Professor Steve Uglow of Kent Law School and Stephen Savage of the Institute of Criminal Justice Studies of the Univeristy of Portsmouth, United Kingdom were in Mauritius from 08 to 12 July 2012 and from 18 to 22 February, 2013. The two professors acted as consultants to the AGO and the LRC in the elaboration and implementation of the proposed new legislative framework. They had working sessions with all relevant stakeholders and during the working sessions with the AGO, they reviewed the draft PACE Bill clause by clause and  provided their expert input in the Bill. Their visits were made possible by the AGO, the LRC and the British High Commission.

Professors Uglow and Savage participated in a workshop entitled “ PACE: The UK and Commonwelath Experience” at the Labourdonnais Hotel, Port-Louis on 11 July, 2012. Officers from the AGO, the Office of the DPP, members of the Judiciary, representatives of the Prime Minister’s Office, members of the Police Force, the then Director and officers of the ICAC, members of the three branches of the legal profession, the LRC as well as other stakeholders including then Ministers and members of at that time opposition participated in the workshop.

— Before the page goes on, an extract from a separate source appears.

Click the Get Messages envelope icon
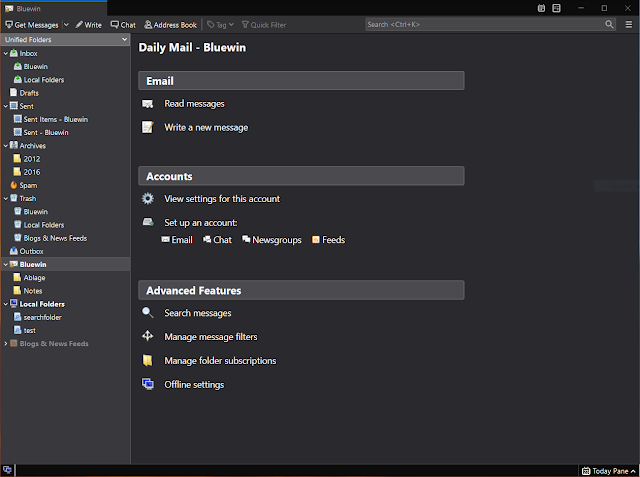 pyautogui.click(x=9, y=24)
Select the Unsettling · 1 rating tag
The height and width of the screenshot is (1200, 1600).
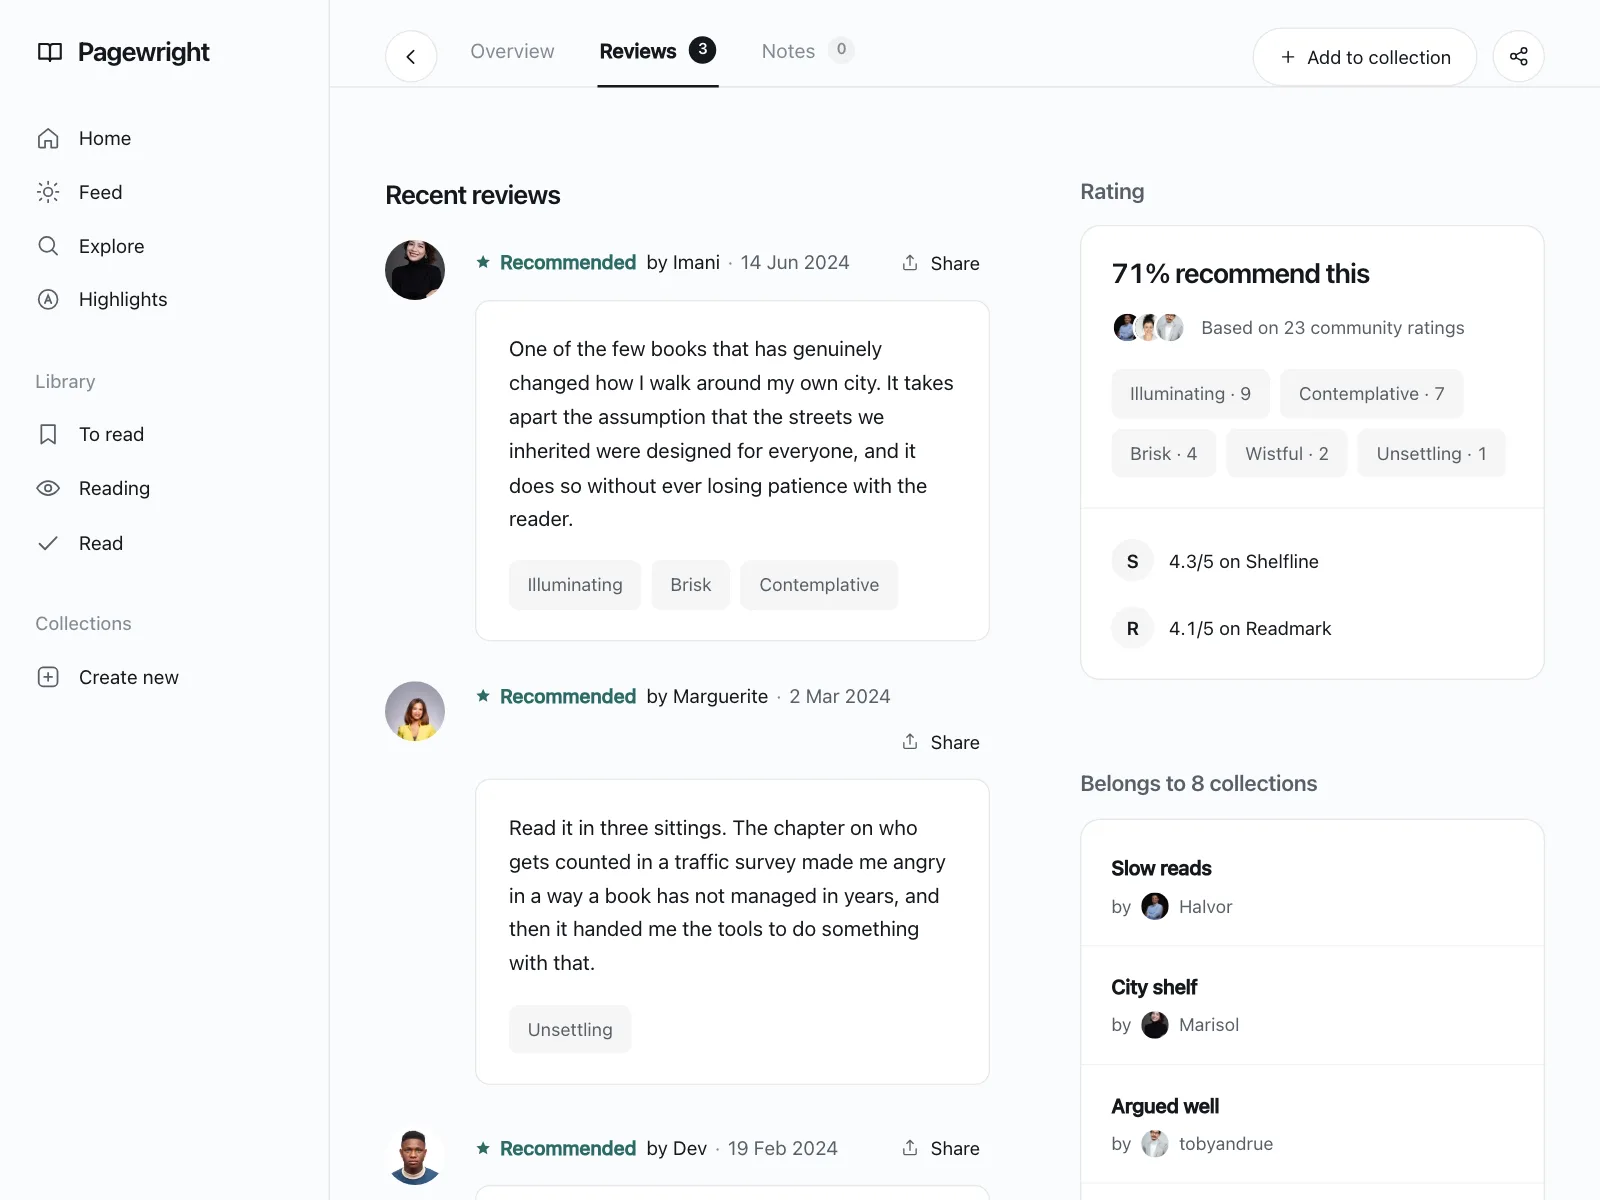point(1431,454)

On 10 April 2013, Cabinet approved the introduction into the National Assembly of the PACE Bill. The Bill was introduced and read for a first time. It was divided into four parts: Part I-Introductory Matters, Part II-Investigations with sub parts namely power to stop and search, power of entry, search and seizure, arrest, detention, provisional informations, questioning and treatment of detainees and treatment of victims, Part III-Evidence and Part IV-Miscellaneous matters.  It was the first time that provisional informations would have had a legal framework with adequate safeguards and the concept of victims’ rights introduced. Very importantly, the Bill had also a provision for an individual not to be arrested on a mere allegation. The British High Commission and the UNODC offered their assistance with regard to the drafting of the Codes of Practice and enhancing the capacity of local stakeholders in relation to the implementation of the PACE Bill.

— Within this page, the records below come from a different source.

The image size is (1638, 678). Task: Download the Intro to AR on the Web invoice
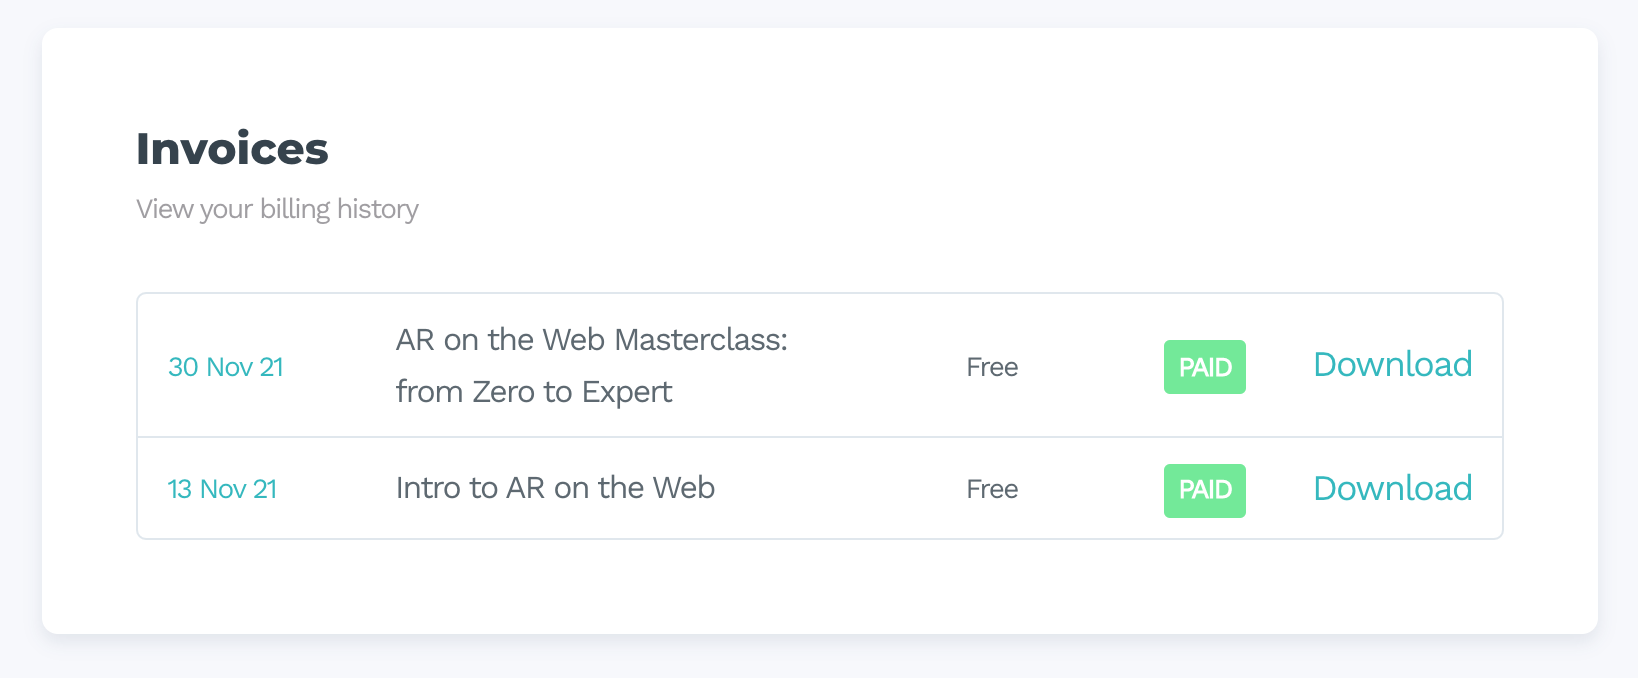(1392, 489)

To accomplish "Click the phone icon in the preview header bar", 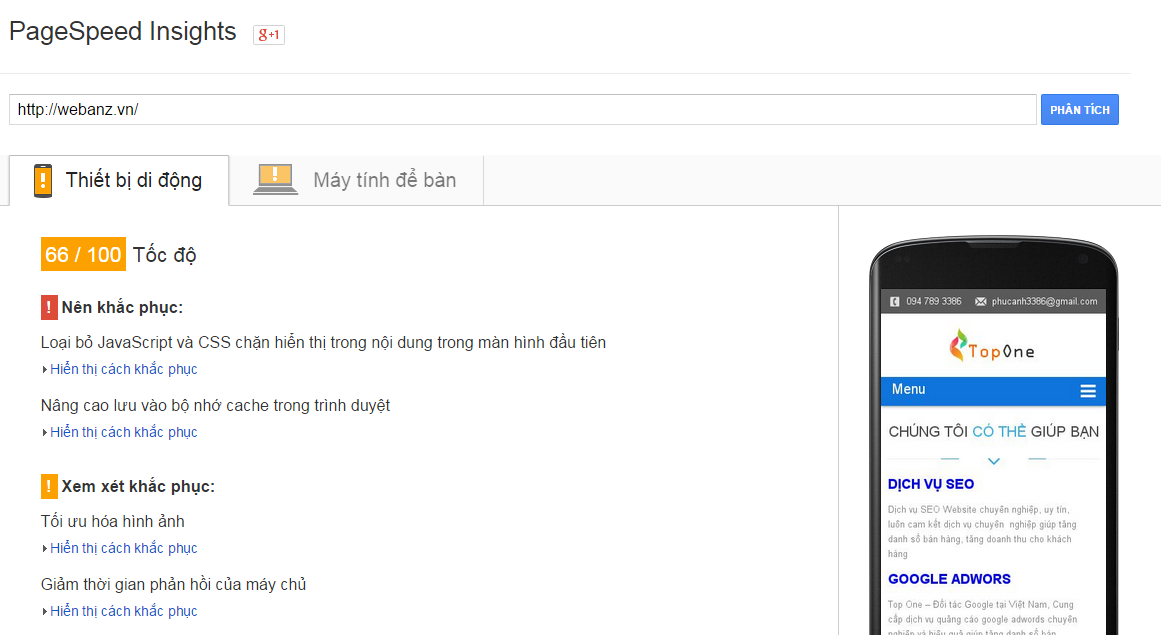I will coord(896,301).
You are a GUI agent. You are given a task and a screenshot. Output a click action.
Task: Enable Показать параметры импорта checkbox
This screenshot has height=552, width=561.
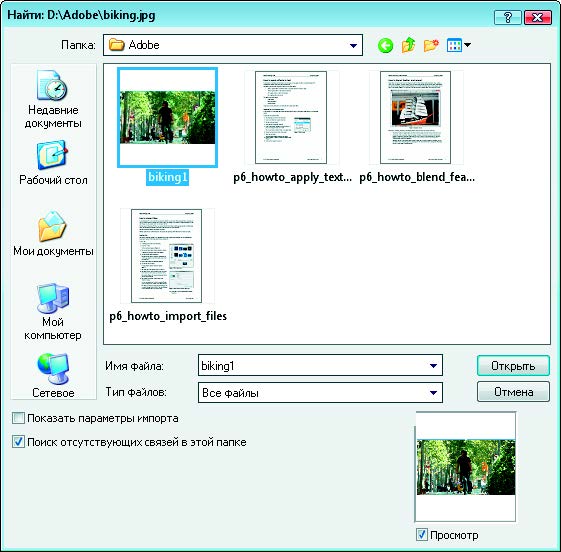[x=18, y=418]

Unfortunately, I resigned as Attorney General in June 2013 and the PACE Bill was left in limbo. It would amount to intellectual dishonesty if I did not show concern for the fact that the two Attorneys General from the Labour Party who succeeded me did not carry forward the project, for reasons best known to them. Further due to political fanaticism, the present Government lost another four years when all the ground work, as elaborated above, had already been meticulously undertaken. The PACE Bill was ready to be debated in 2013 and almost six years have gone by with the police continuing with its archaic methods of investigation with little respect for rights of both suspects and victims. The Government should stop procrastinating , acknowledge the work undertaken from 2010 to 2013 and come forward with the Bill within the shortest possible delay as one more day under the current system is a day too many.